▸ **About this task**
What lines in the material hold the string "height"? Return every one of them.

▸ **Data shown**
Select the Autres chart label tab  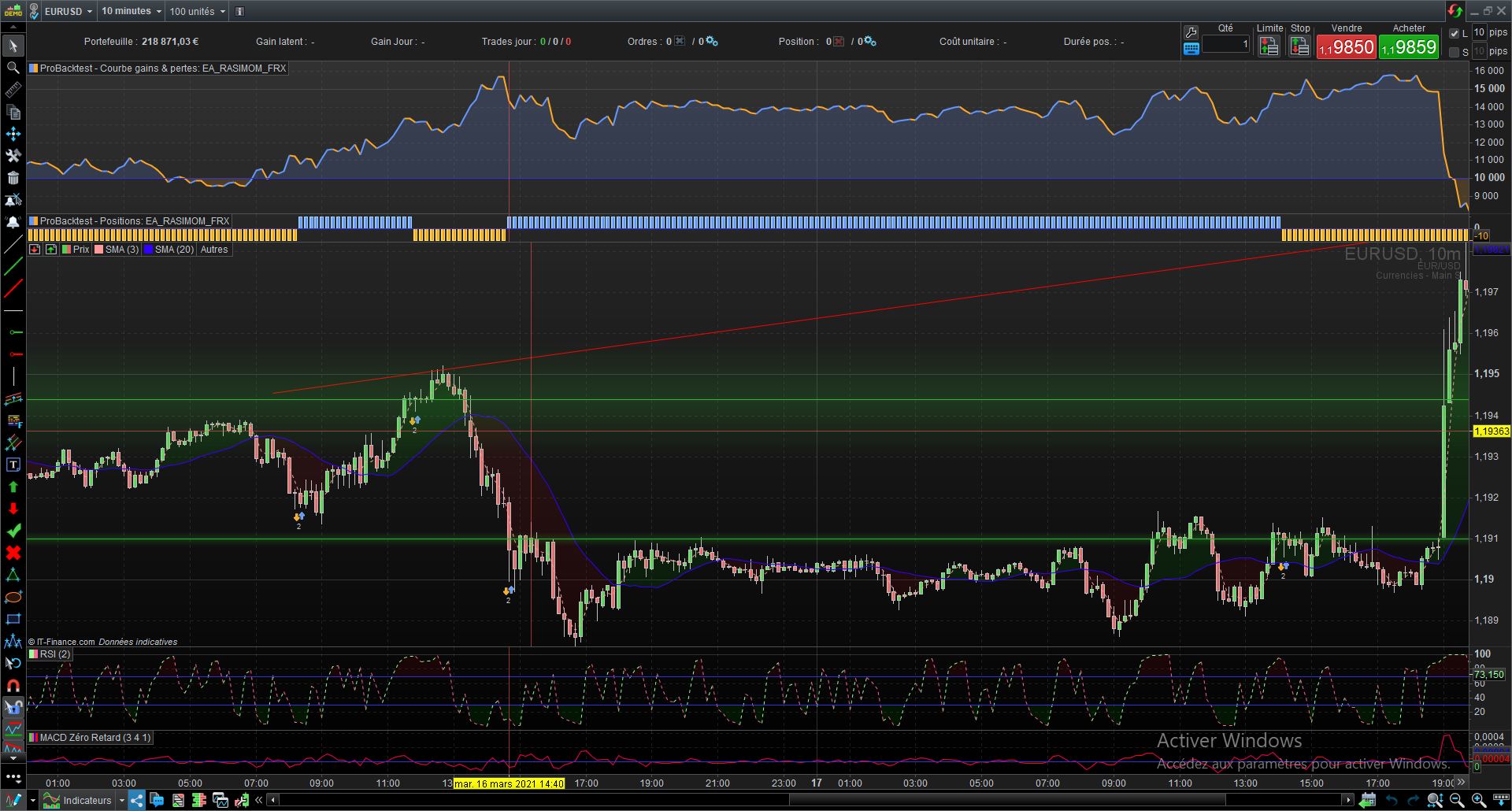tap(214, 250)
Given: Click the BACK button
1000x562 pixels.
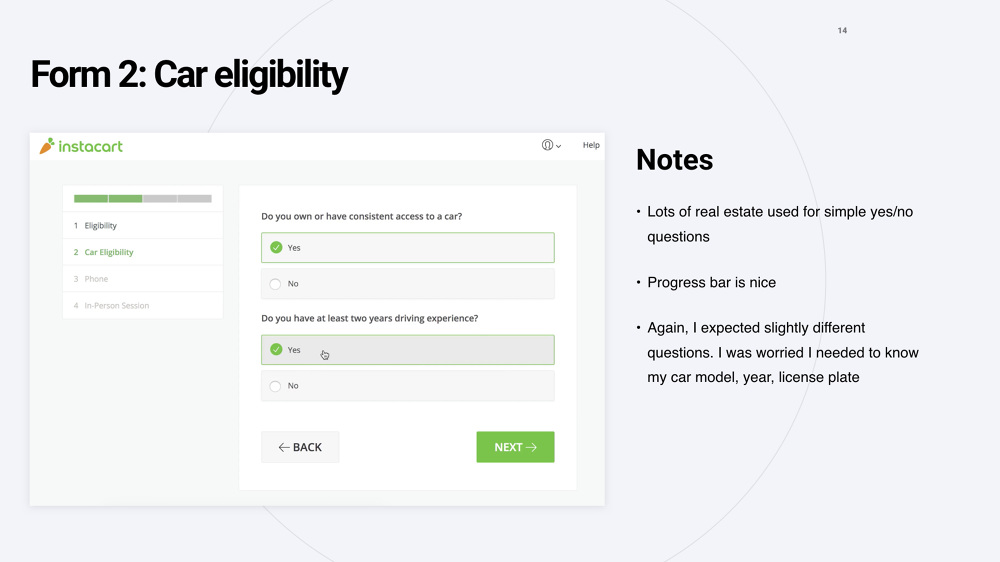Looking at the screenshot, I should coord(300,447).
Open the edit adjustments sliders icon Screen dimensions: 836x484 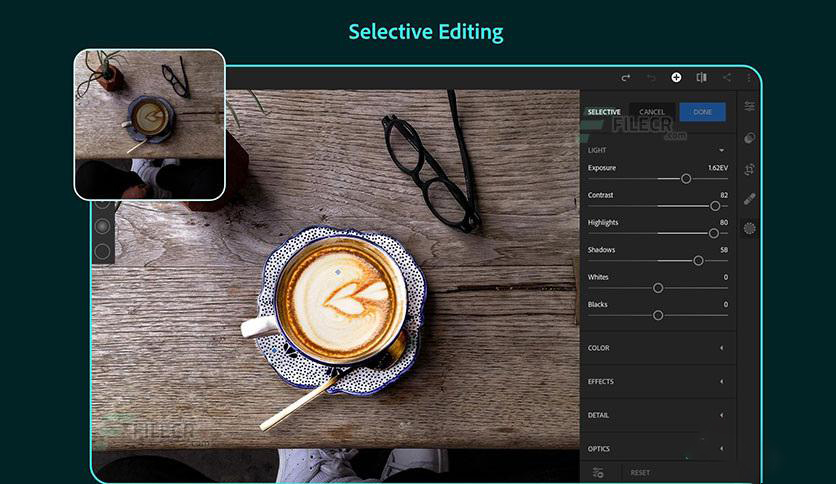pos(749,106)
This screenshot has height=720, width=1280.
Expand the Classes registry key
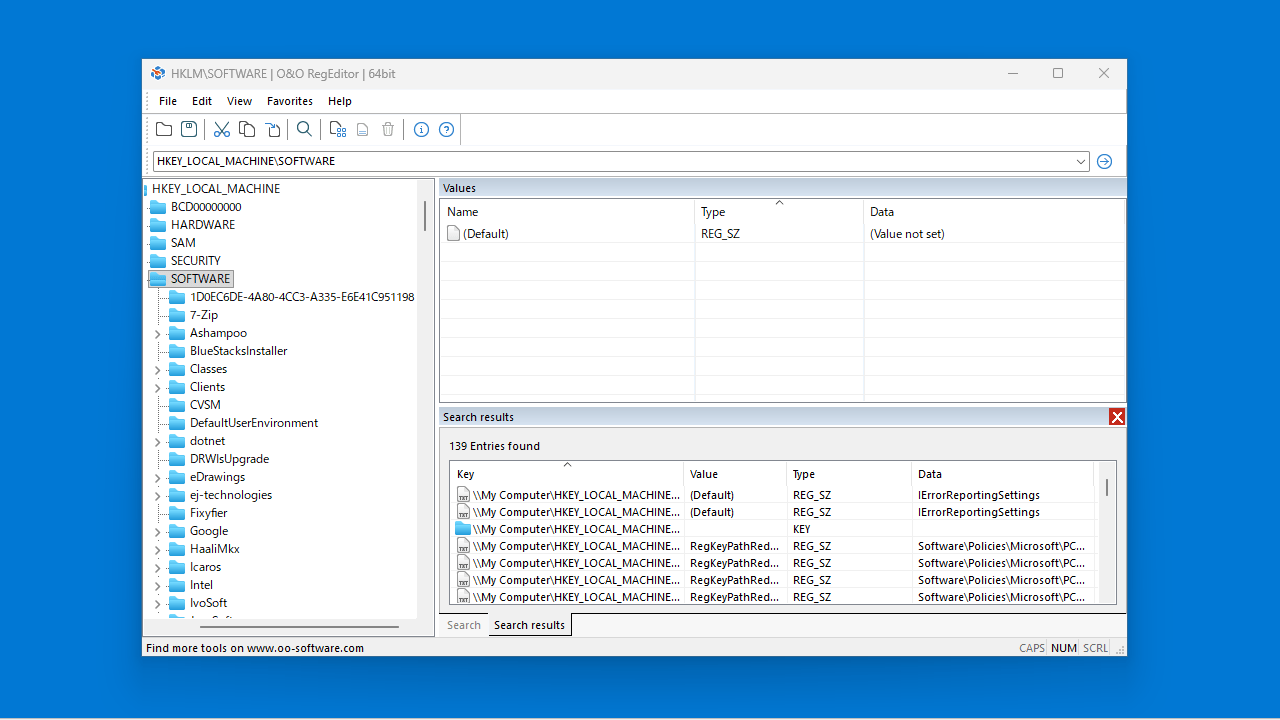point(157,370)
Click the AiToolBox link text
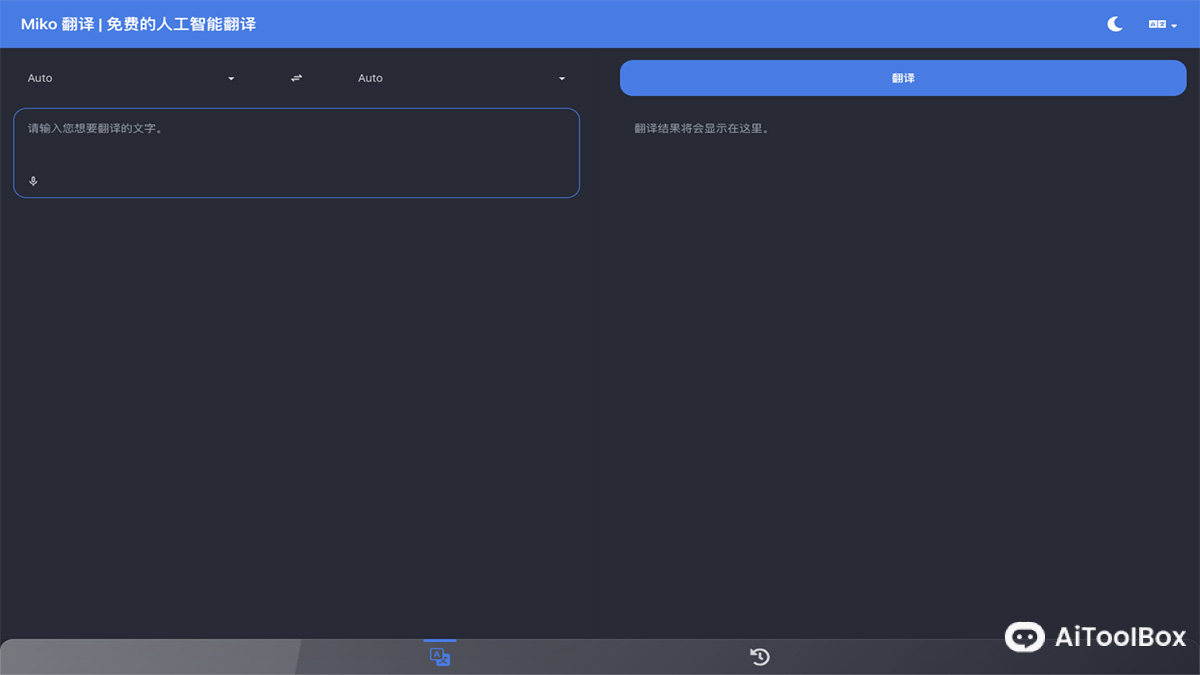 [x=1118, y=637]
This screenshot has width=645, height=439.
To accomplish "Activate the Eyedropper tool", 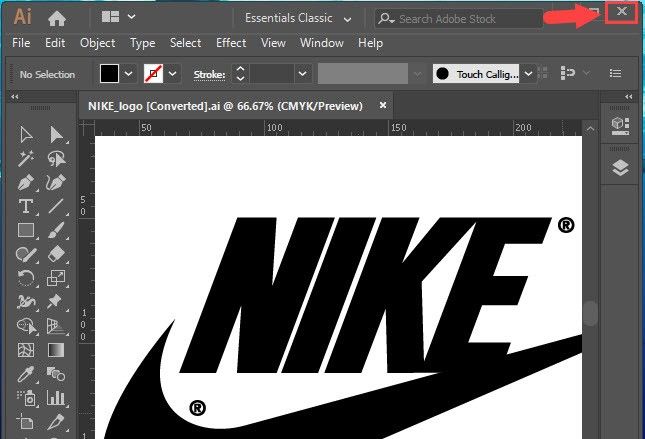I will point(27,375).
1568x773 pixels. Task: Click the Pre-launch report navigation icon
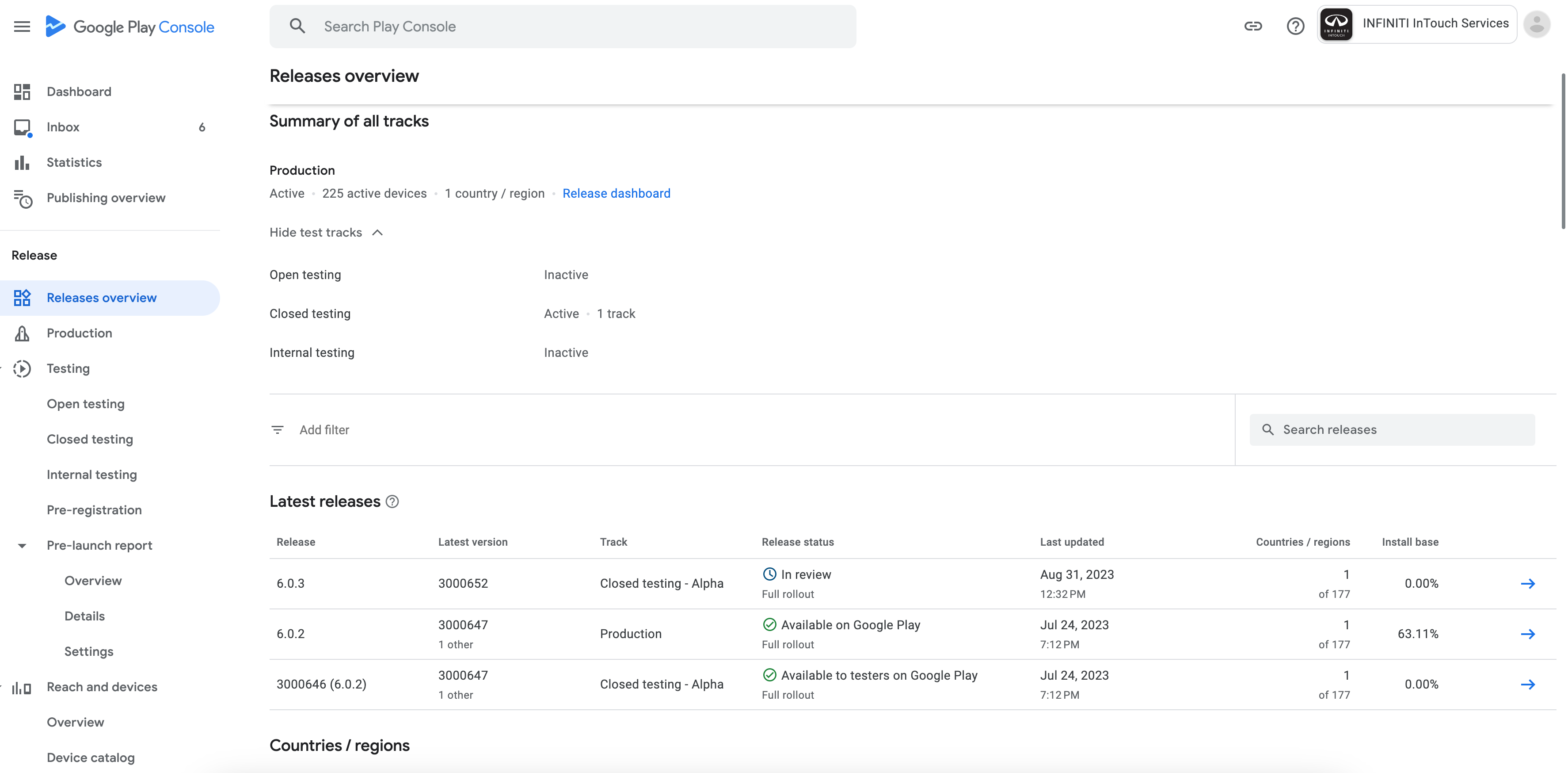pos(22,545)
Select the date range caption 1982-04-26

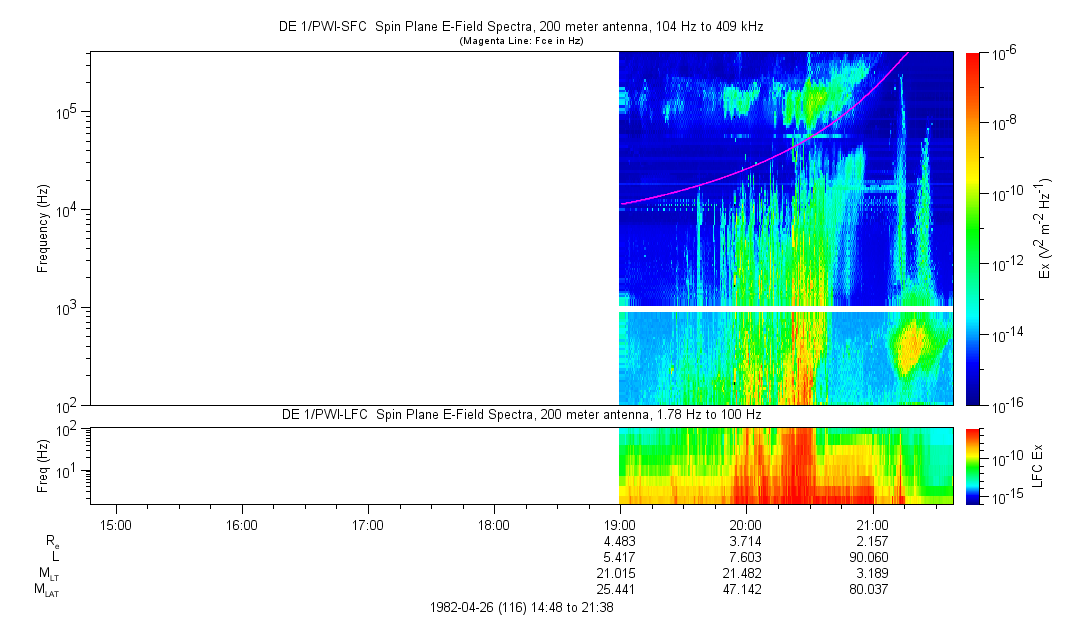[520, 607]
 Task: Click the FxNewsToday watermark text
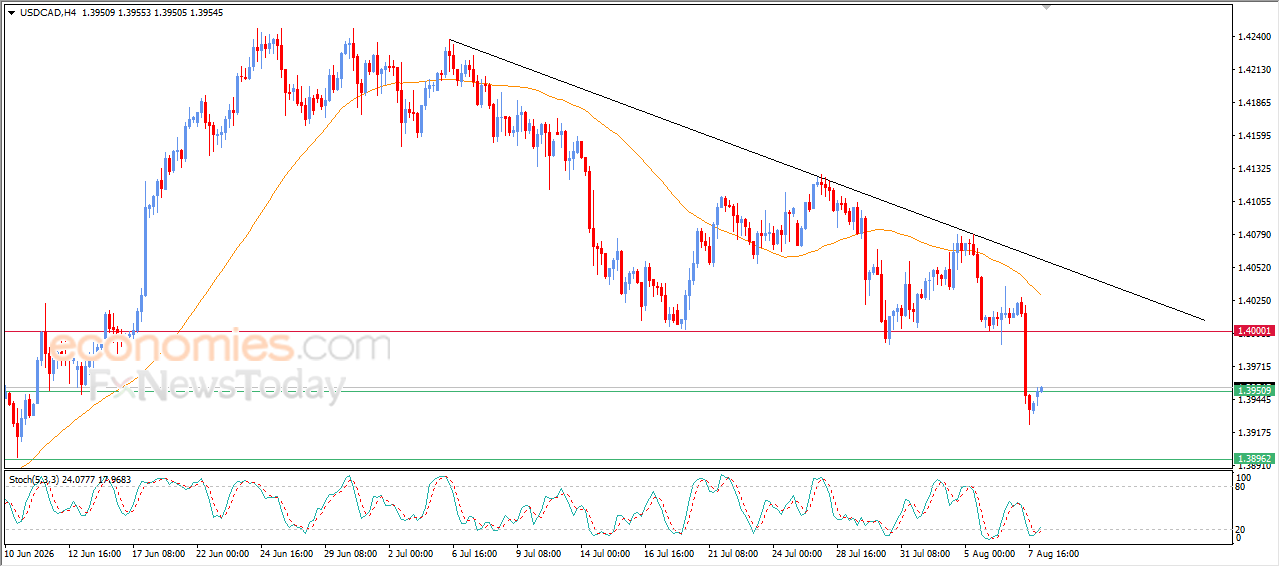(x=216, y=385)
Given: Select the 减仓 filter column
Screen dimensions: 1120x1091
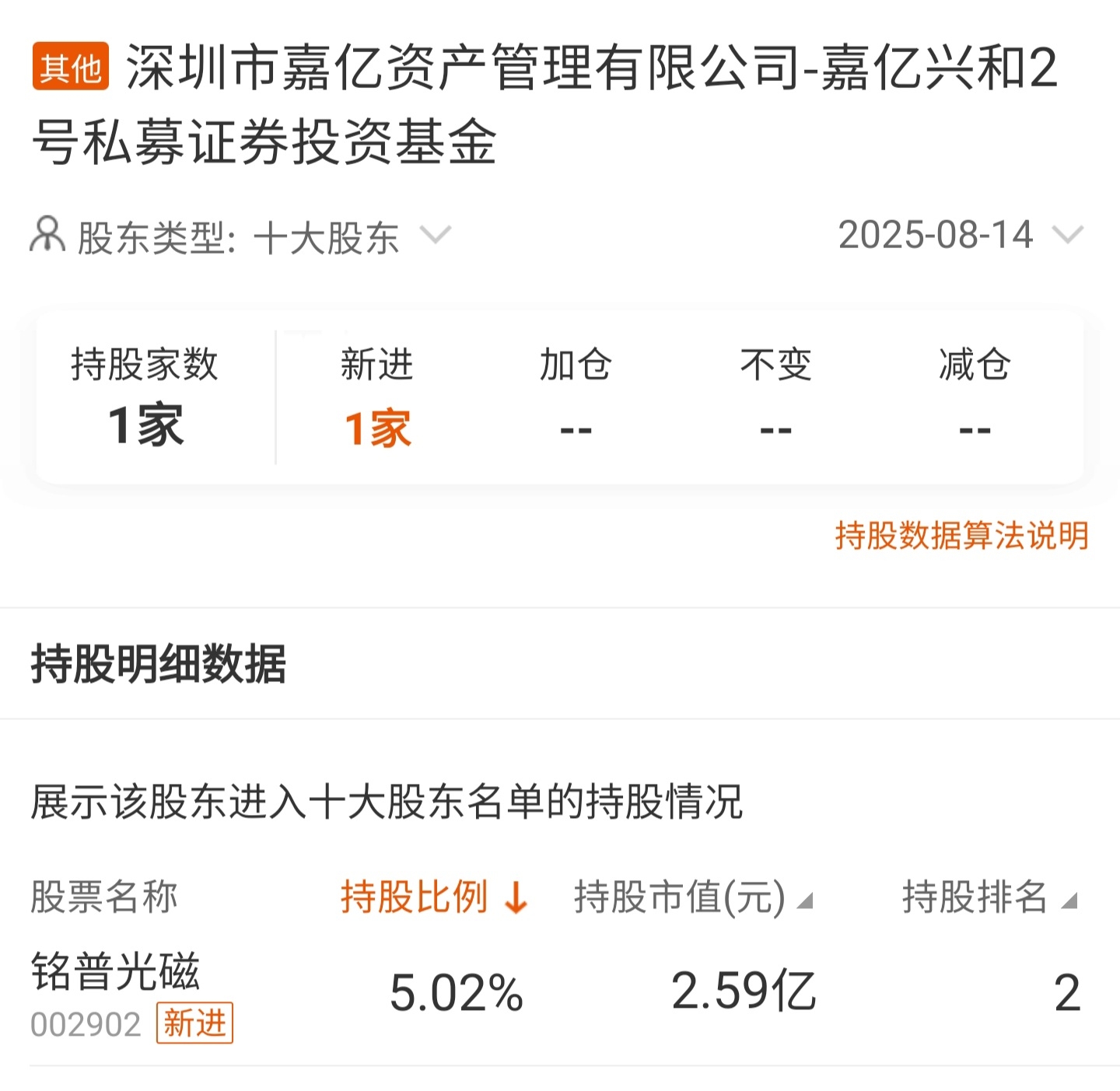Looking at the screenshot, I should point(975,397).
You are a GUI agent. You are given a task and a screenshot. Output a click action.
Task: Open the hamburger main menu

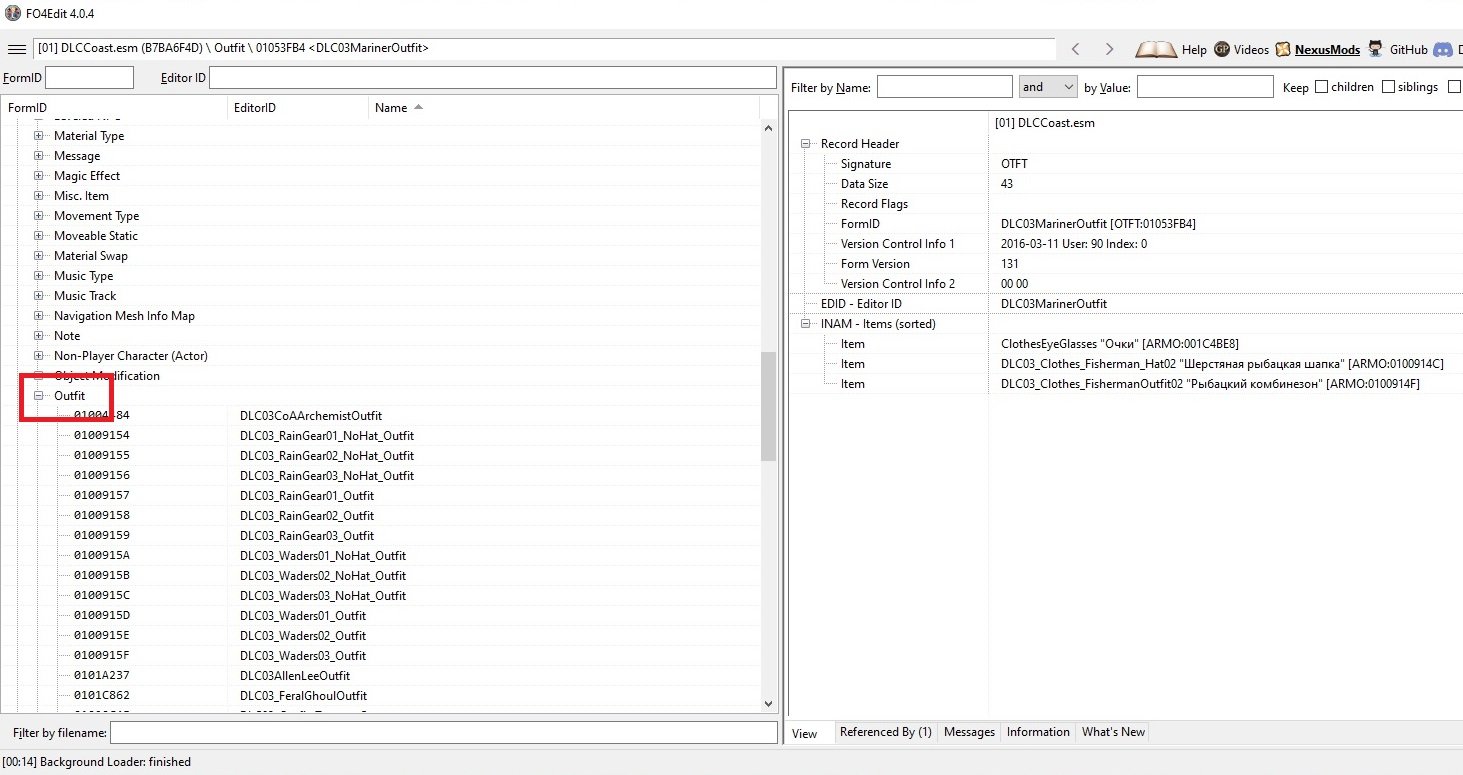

▸ **Output**
This screenshot has height=720, width=1280.
This screenshot has width=645, height=439.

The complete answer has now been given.